Она не успевает закончить фразу, как мы с ней уже танцуем, только вдвоем, мы — хозяева этого маленького круга среди тесно стоящих столиков, и мне не надо сгибаться в три погибели, потому что я поднимаю ее легкое тельце к лицу, cheek to cheek[51]. Остальные начинают хлопать в ладоши, а я раскачиваю Хулиету, будто она — язык обезумевшего колокола. Нас окружают, все хотят танцевать с лилипуткой, прижимать ее к себе, подбрасывать вверх, крутить в воздухе, чувствовать тепло ее плоти, и это длится до тех пор, пока — быть может, кто-то принял слишком много спиртного? — не гаснет свет, лишь на потолке остается маленькая лампочка. Два «скелета» — сейчас они и впрямь сама — смерть и невесть откуда взявшиеся два здоровых мужика становятся вкруг и вчетвером, в такт музыке начинают перебрасывать Хулиету друг другу, как легкий надувной мячик. Она смеется заливисто, настоящий дьяволенок, чувствуя себя, наверное, царицей этой ночи, и переходит из рук в руки по всему залу сквозь смех и радостные крики, сквозь серпантин и сплошной гул, а затем оказывается на пианино, и я, поймав ее первым, передаю Маркосу тот — Гонсало, а тот кому-то еще... До того страшного крика, до suspense, до финала этой ночи, когда вдруг загорелся свет и мы увидели, как на темной приставке к пианино корчится Хулиета с навахой в груди и на ее белую балетную юбочку стекает кровь. Мы все, потрясенные столь жутким концом, не можем сдвинуться с места, Хавьер застыл с открытым ртом, Маркос словно окаменел, только куда-то делся молодой Маракаибо, он, видимо, воспользовался темнотой и решил слинять, чтобы избежать ненужных вопросов, которые непременно посыплются на каждого из нас... А скорее всего, чтобы избавиться от тех тяжелых чувств, которые мы, смертные, всегда испытываем, сталкиваясь со смертью.

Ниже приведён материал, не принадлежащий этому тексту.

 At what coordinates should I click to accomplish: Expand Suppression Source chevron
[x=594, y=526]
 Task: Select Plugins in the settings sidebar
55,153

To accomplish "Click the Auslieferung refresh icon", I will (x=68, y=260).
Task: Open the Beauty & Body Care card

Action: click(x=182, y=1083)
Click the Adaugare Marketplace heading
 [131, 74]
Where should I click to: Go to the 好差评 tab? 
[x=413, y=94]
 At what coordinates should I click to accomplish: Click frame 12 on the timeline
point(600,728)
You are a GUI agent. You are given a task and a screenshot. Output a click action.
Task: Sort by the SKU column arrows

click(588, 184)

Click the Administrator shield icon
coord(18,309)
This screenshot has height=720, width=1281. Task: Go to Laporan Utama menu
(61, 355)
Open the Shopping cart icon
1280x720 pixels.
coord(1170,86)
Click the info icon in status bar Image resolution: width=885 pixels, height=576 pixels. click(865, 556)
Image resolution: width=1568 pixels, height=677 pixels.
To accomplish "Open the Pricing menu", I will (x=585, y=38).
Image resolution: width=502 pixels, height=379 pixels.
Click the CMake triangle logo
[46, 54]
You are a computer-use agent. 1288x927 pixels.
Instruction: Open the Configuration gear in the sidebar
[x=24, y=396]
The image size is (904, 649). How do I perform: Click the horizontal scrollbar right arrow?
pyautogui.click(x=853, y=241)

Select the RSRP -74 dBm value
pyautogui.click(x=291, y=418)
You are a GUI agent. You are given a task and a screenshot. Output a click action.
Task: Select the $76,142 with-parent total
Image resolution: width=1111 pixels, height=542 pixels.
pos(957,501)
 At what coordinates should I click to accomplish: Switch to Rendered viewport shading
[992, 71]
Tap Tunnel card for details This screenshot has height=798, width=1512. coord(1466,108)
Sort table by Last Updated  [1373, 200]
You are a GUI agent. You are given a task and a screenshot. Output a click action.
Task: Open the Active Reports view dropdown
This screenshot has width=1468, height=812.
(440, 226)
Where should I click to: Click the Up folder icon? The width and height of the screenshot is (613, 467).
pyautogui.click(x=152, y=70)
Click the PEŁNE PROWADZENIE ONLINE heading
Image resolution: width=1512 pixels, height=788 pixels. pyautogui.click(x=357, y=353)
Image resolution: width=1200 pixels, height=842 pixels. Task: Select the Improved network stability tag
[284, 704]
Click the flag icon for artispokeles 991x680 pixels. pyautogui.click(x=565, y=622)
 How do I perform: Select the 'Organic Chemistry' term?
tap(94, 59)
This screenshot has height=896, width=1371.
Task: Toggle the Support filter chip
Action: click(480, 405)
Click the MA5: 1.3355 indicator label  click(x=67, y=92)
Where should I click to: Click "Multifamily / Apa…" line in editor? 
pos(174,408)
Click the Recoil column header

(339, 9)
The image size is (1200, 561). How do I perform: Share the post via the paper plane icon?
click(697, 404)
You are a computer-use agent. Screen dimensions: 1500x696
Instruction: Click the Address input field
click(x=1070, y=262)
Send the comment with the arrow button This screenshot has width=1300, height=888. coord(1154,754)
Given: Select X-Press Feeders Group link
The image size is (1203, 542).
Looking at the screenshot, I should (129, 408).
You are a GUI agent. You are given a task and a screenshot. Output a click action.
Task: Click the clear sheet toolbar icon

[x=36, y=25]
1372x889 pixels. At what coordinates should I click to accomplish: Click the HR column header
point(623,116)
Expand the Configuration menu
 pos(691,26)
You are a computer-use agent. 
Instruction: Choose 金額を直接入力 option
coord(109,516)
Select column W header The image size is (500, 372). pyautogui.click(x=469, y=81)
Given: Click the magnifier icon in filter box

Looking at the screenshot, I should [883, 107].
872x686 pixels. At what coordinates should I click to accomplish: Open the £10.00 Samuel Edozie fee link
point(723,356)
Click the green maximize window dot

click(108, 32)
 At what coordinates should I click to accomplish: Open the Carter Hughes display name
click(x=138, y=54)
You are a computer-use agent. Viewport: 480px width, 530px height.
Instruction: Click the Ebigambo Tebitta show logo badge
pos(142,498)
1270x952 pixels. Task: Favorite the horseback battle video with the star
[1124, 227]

И как мне не вспомнить Хименеса, который надумал жениться и раззвонил об этом повсюду: вот теперь, ребята, женюсь, это железно, видит Бог, настало мое времечко! Бедный Хименес! И почему к одним судьба благосклонна, а другим не везет всегда и во всем чуть ли не с рождения? Еще никто, по-моему, не сумел объяснить, почему один человек становится алкоголиком, а другой пьет не меньше, но с ним ничего не делается? Я-то знаю теперь, в чем загвоздка, я многое понял, наблюдая за людьми изо дня в день... И сам себе говорю: знаешь, маленький и великий Хавьер, поменьше монологов, от них один вред! Дело совсем не в том, кто сколько пьет, а в этих сволочных нервах, они доводят человека до сумасшествия, до болезни, до смерти. Скольких людей я видел за эти годы, чего-чего только не насмотрелся, и всегда здесь были те, кто приходит всегда, и те, кто по случаю. Старина Хемингуэй, к примеру, — по случаю. Минет несколько лет, и он вдруг здесь, в Мехико, всего на несколько дней, не больше. Но не было такого, чтобы он не заглянул к маленькому Хавьеру, к великому Хавьеру, чтобы не послушал вместе с ним танго, не заказал двойной «хайбол» — пианино и голос, а потом, когда гости разойдутся, не побеседовал с ним, с Хавьером, допоздна, пока не догорят свечи, — о книгах, о людях, о путешествиях, о разном. Да, чего только не приходилось видеть в этом баре, сидя здесь, в темном углу, куда почти не попадает свет, чего только не случалось услышать! И раз мне самой судьбой предназначено избавлять от тоски, от уныния всех, кто являлся сюда из вечера в вечер, то волей-неволей я вглядывался в их лица, примечал всякое. Конечно, во мне нет той уверенности, чтобы в любом случае сказать «да» или твердое «нет», пусть я даже человек потерянный, пусть докатился черт-те до чего, но у меня, поверьте, есть в запасе силы, и поэтому я торжественно заявляю: отныне я не музыкант, я добровольно становлюсь рабом пера, я буду писателем, буду, клянусь!